* **Exercise objective**
When you copy from the entries that follow, take only the lines from the one with "The width and" down to the one with "Given: Select the", keeping both ends and dropping every picture.

(Collected data entries)
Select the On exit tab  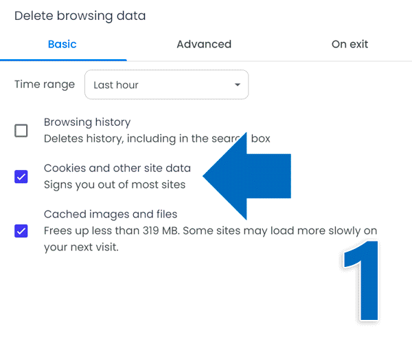click(350, 44)
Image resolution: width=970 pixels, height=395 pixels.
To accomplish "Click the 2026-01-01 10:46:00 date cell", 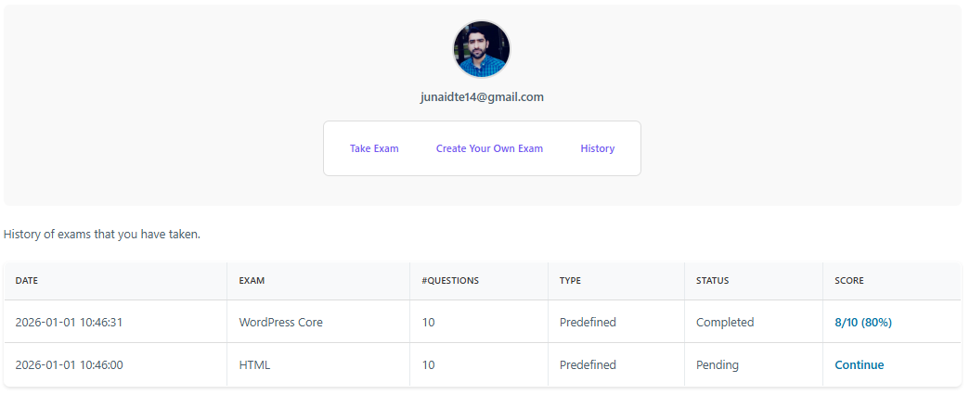I will (x=69, y=365).
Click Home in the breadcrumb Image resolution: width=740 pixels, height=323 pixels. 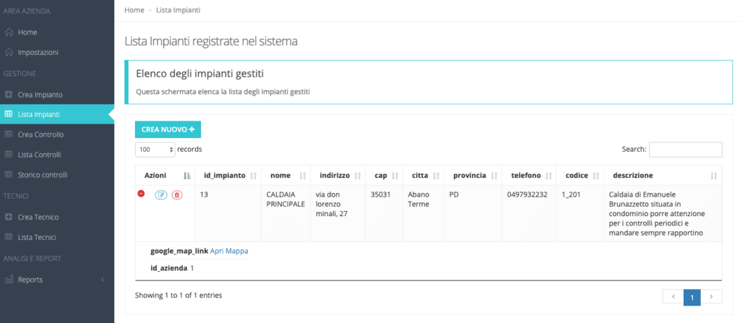click(134, 10)
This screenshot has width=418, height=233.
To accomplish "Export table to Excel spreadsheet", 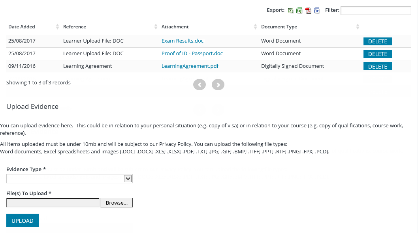I will [299, 11].
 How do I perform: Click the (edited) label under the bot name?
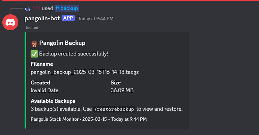click(x=33, y=27)
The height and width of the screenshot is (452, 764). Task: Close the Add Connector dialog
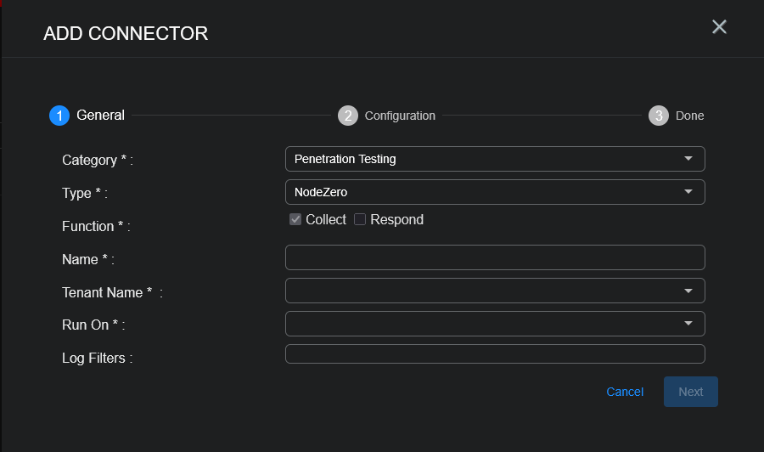[719, 27]
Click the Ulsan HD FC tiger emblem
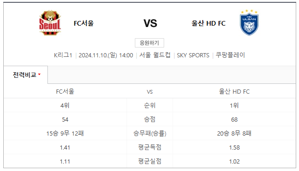Screen dimensions: 299x171 tap(249, 22)
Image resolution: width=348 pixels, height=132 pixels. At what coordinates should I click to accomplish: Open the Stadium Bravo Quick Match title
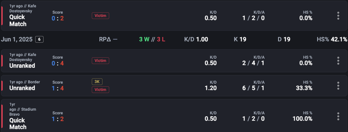[18, 124]
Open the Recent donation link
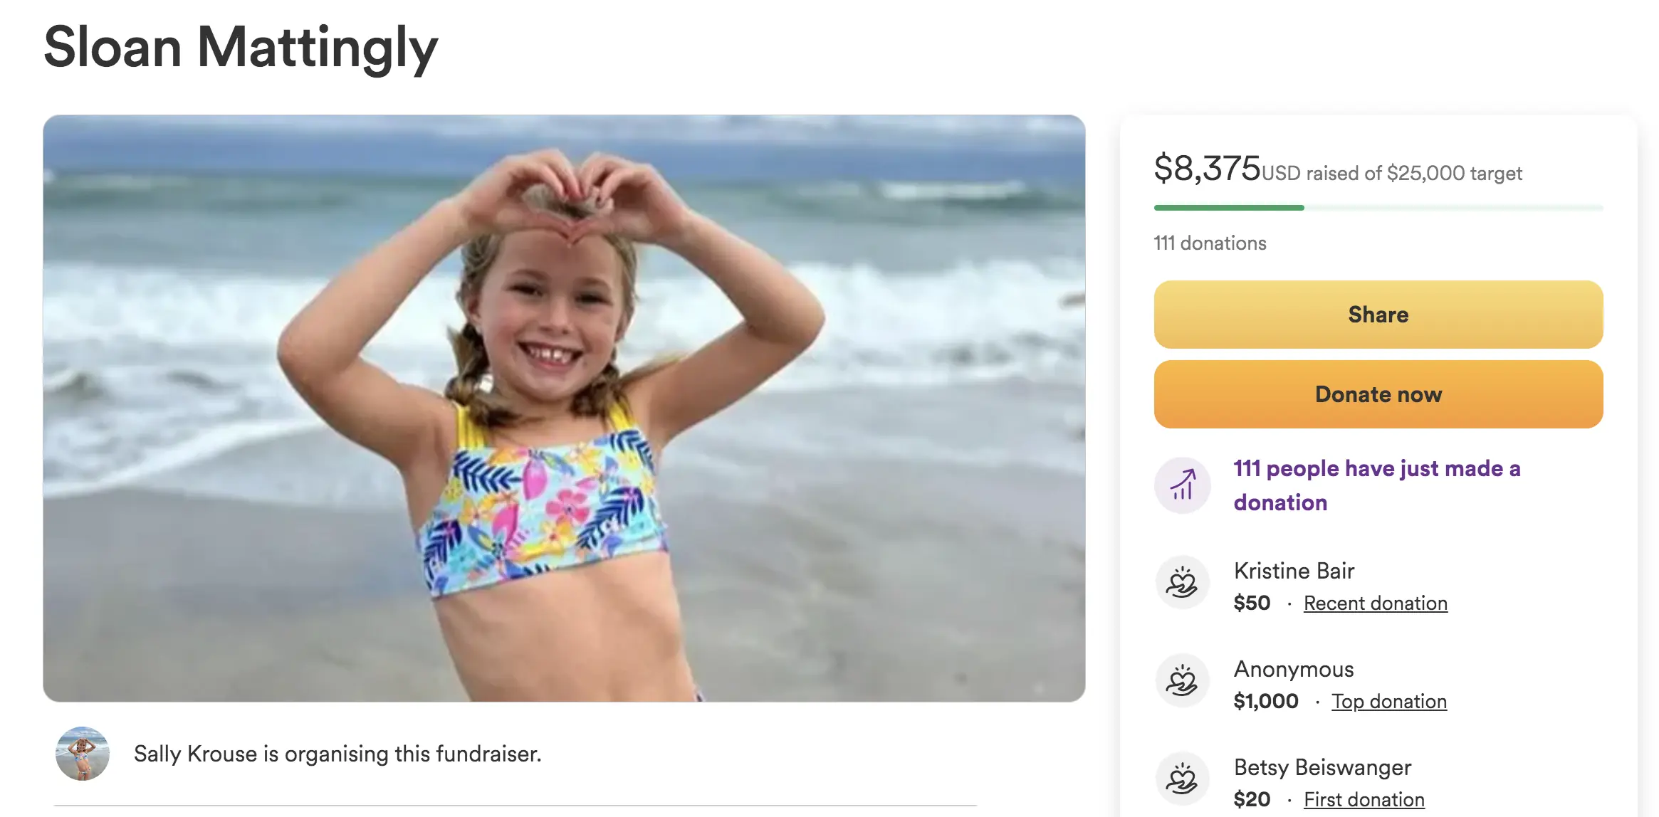This screenshot has height=817, width=1659. click(x=1375, y=603)
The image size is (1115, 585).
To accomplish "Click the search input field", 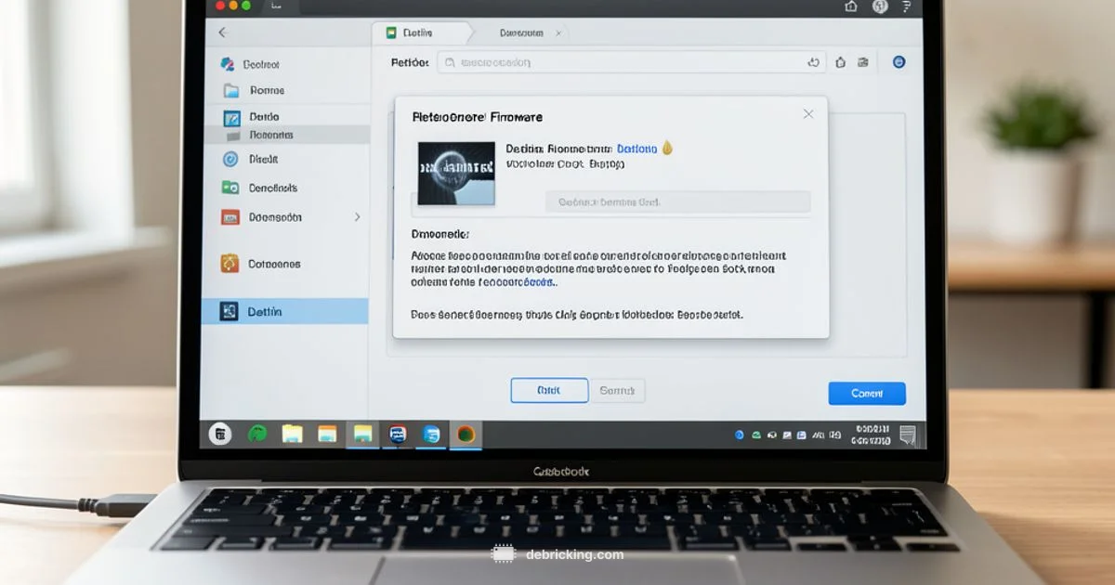I will pyautogui.click(x=623, y=62).
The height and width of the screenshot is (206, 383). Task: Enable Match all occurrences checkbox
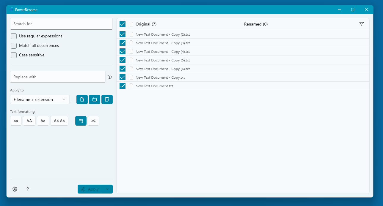pyautogui.click(x=14, y=46)
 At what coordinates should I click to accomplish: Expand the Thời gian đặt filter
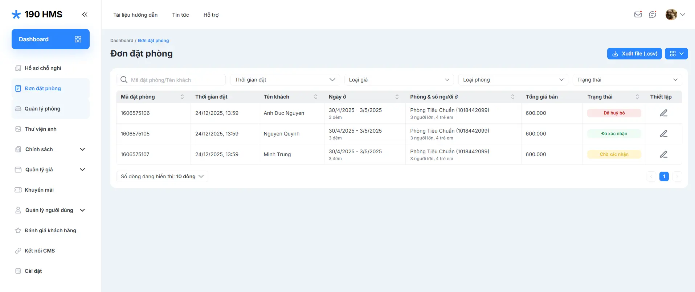pyautogui.click(x=285, y=80)
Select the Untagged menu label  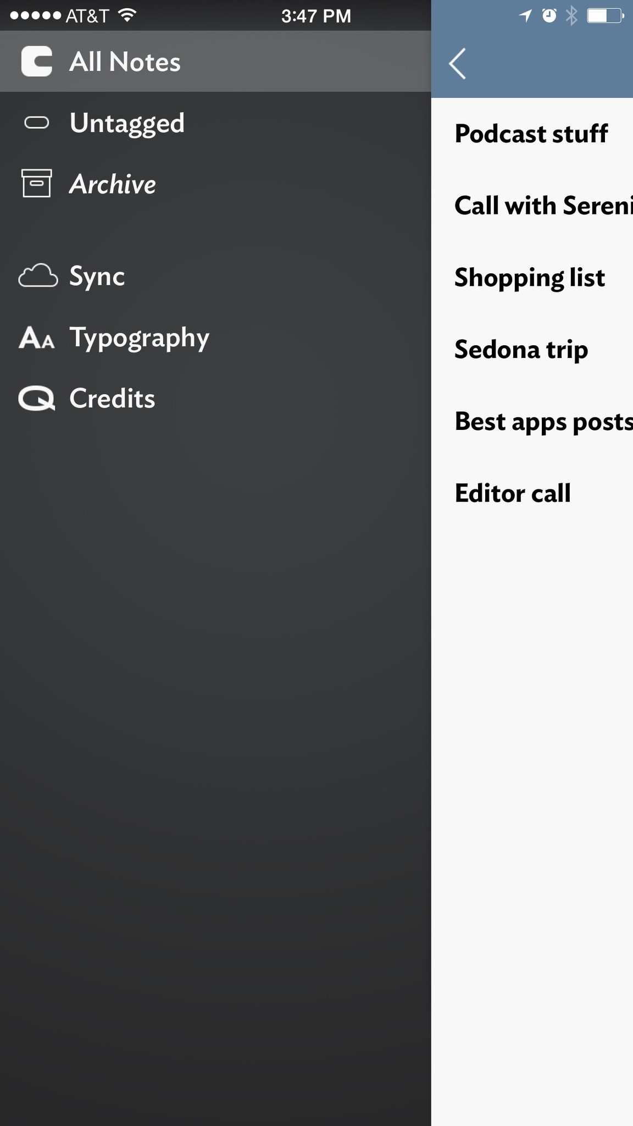[x=127, y=123]
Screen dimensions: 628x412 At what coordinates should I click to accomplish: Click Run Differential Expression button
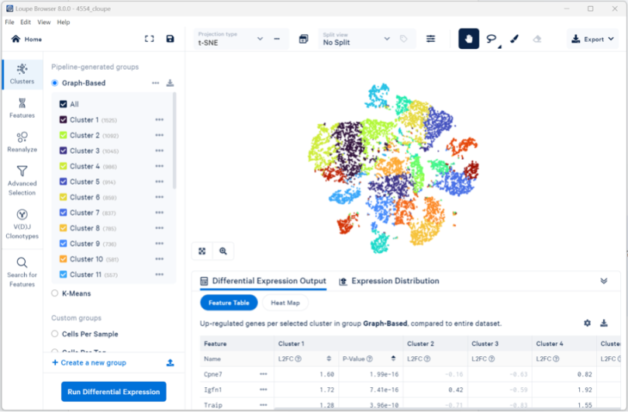(x=113, y=392)
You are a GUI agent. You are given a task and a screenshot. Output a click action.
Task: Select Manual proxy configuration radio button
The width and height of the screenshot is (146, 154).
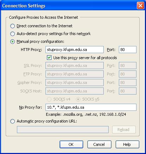coord(12,41)
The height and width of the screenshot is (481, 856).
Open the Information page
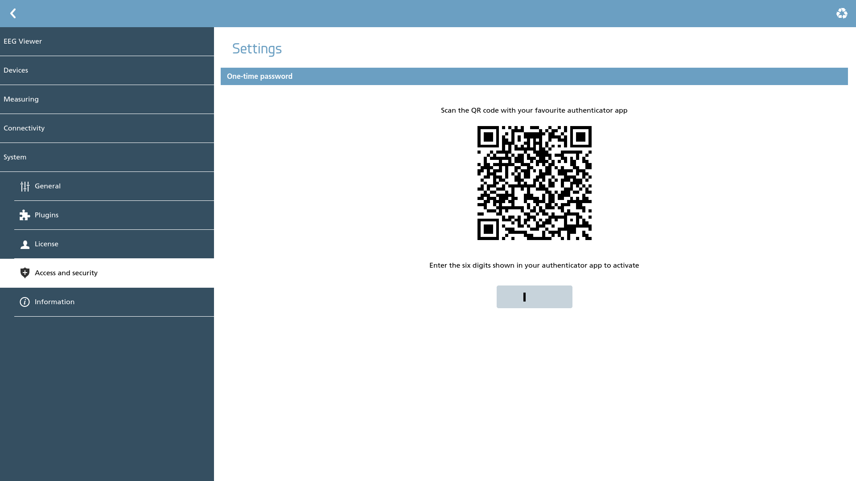[114, 302]
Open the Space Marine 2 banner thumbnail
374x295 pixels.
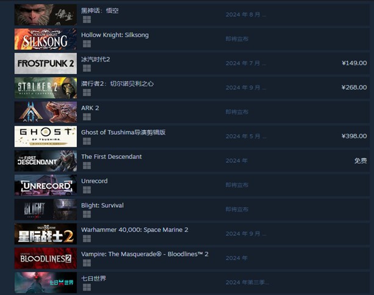(46, 234)
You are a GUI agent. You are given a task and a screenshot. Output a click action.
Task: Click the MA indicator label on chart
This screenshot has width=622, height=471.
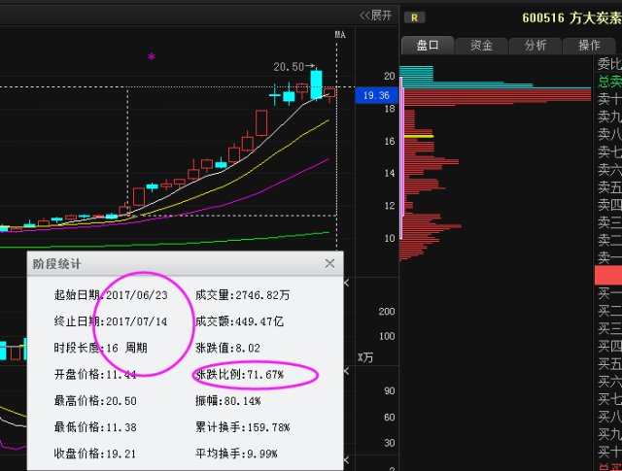340,34
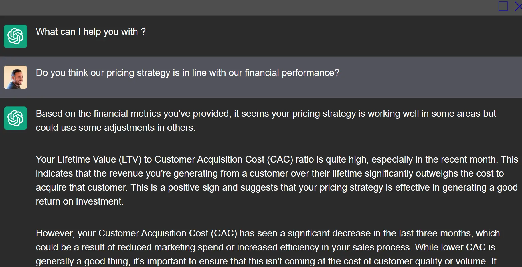Click the words "return on investment."
Viewport: 522px width, 267px height.
(80, 201)
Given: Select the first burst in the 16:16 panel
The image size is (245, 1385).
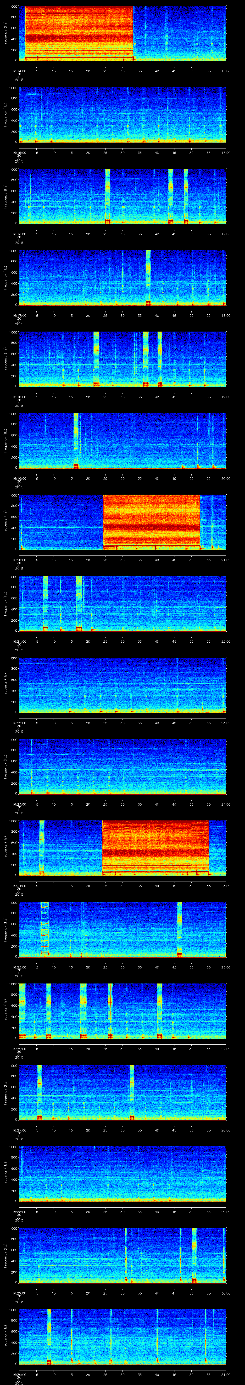Looking at the screenshot, I should point(108,195).
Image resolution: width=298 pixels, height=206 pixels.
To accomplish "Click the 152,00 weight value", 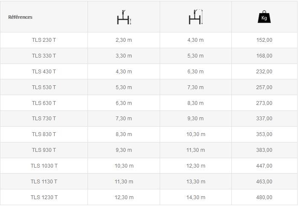I will 264,40.
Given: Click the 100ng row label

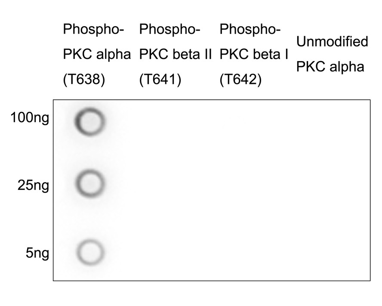Looking at the screenshot, I should [30, 117].
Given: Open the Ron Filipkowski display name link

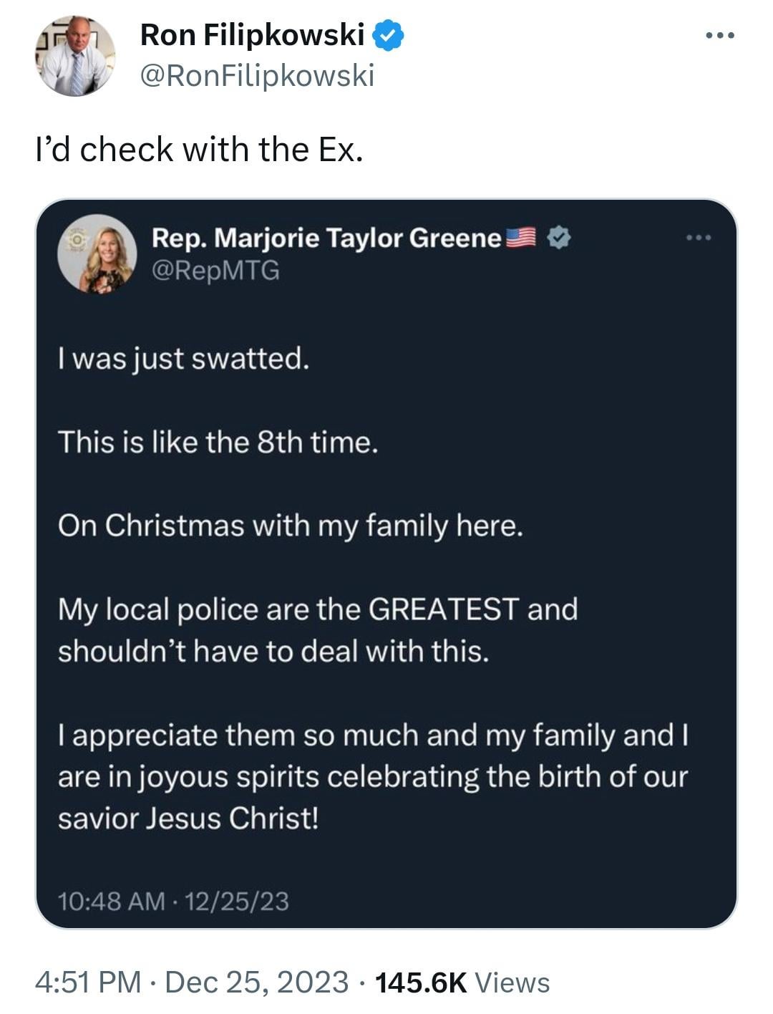Looking at the screenshot, I should tap(253, 34).
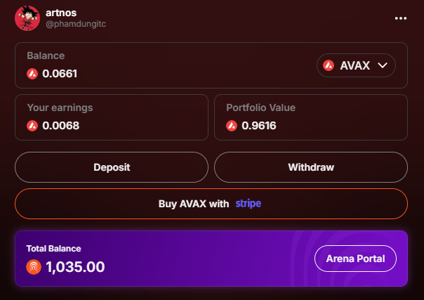424x300 pixels.
Task: Click the AVAX icon in Portfolio Value
Action: coord(232,126)

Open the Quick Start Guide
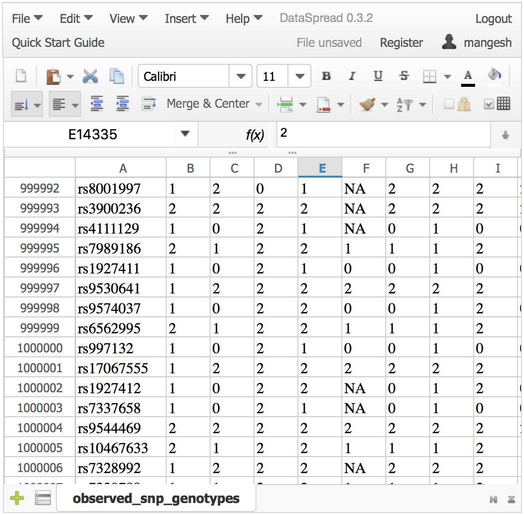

* **Output for this task**
The width and height of the screenshot is (146, 154).
coord(12,41)
The height and width of the screenshot is (481, 856).
Open the Information page
[114, 302]
Open the Space Marine 2 banner thumbnail
374x295 pixels.
(46, 234)
You are a GUI agent. You are given a task and a screenshot. Output a click action.
Task: Click the MA indicator label on chart
This screenshot has width=622, height=471.
340,34
Click the words "return on investment."
Viewport: 522px width, 267px height.
(80, 201)
Given: Select the first burst in the 16:16 panel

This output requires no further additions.